Somewhere between "I never eat breakfast" and "breakfast is my most important meal of the day" may lie the answer to shrinking waistlines.
But a buffet of recent scientific studies gives mixed evidence about what morning meal plan might be better for our health.
Officially, "eating a healthy breakfast is a good way to start the day and may be important in achieving and maintaining a healthy weight," says the U.S. Surgeon General's Call to Action to Prevent and Decrease Overweight and Obesity in children and adolescents.
Beyond that, though, there's evidence for and against skipping breakfast.
First up: a July report in the journal Physiology and Behavior that concluded skipping breakfast several times a week may be a reasonable way to drop a few pounds.
Nutritional scientists at Cornell University either fed or withheld a breakfast of roughly 624 calories from two dozen healthy young adult volunteers -- half regular breakfast eaters and half skippers. Then they observed how much each participant ate the rest of the day.
Although the breakfast skippers started the day hungrier, they did not eat more at lunch or later meals. By the end of the day, they had consumed an average of 408 fewer calories than the group that ate breakfast.
Also in July, researchers at Tel Aviv University reported a different approach in the journal Obesity. They randomly assigned 93 obese women in their 40s to one of two meal plans for a 12-week period. The first group consumed 700 calories at breakfast (including dessert such as a cookie or chocolate cake), 500 at lunch and 200 at dinner. The second group ate a 200-calorie breakfast, a 500-calorie lunch and a 700-calorie dinner. Both contained moderate amounts of carbohydrates and fat.
By the end of the study, participants in the big-breakfast group had each lost an average of 17.8 pounds and three inches from their waistlines, compared to a 7.3 pound weight loss and 1.4 inch decline in waist measurement.
A 2011 Purdue University study in the same journal involving 27 obese men found that those who ate three regular-size meals (including breakfast) with lean protein generally felt fuller than those who ate a higher-protein diet split in smaller portions over more meals (six) in the day.
The men who ate the regular-size meals had reductions in appetite and less late-night desire to eat, while the more frequent eaters saw little beneficial impact on their appetites.
Another paper, published in September in the American Journal of Clinical Nutrition, looked back at hundreds of studies that have examined whether skipping breakfast contributes to obesity.
Researchers at the University of Alabama at Birmingham found that only a handful of those trials were scientifically rigorous, and that those either found breakfast has little or no effect on weight gain, or that breakfast eaters wind up consuming more daily calories than skippers.
Only one randomized controlled trial -- involving 52 women and done in 1992 at Vanderbilt University -- showed any link. Even then the results were mixed. Breakfast skippers put on a 12-week diet with breakfast lost an average of 17 pounds. But regular breakfast eaters in the group who were told to skip the meal lost an average of 20 pounds.
Most other research over the years may have shown an association between breakfast and weight loss, but not any direct cause and effect, the Alabama team wrote.
Now they're working on setting up their own randomized controlled breakfast trial with 300 people at a half dozen locations around the country. The next helping of results should be available sometime next year.

(Saved entries)
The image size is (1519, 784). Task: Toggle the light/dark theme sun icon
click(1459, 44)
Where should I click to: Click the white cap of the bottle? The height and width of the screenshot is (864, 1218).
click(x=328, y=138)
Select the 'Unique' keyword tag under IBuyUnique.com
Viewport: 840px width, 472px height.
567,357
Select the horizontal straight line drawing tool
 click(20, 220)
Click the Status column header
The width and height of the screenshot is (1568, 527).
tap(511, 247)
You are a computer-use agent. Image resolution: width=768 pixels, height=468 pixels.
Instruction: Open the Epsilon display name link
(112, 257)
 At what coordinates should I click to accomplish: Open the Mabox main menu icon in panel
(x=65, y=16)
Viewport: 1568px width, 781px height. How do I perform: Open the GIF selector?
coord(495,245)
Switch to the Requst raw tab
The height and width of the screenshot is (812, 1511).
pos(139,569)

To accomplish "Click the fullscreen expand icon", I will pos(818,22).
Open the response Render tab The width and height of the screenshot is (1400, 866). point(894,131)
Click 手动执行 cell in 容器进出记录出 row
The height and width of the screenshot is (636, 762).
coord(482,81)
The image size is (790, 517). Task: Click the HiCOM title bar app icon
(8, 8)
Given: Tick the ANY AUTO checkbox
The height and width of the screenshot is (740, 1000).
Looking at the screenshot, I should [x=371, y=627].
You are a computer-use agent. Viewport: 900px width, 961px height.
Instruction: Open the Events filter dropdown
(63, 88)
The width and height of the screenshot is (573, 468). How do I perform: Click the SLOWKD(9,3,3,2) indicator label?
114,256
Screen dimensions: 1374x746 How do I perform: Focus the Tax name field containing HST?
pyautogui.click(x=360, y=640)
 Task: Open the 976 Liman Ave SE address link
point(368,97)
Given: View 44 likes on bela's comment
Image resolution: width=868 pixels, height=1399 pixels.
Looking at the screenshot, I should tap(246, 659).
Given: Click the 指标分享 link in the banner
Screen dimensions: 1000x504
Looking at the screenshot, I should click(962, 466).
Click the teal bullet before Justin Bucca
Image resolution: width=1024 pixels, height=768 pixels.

WHAT TO WORK ON => Reproduce the part of the breakfast article that starts with the words "Researchers at the" and stops after "calories than skippers.". These rows have no connection to the breakfast article.

EXPECTED ANSWER =>
Researchers at the University of Alabama at Birmingham found that only a handful of those trials were scientifically rigorous, and that those either found breakfast has little or no effect on weight gain, or that breakfast eaters wind up consuming more daily calories than skippers.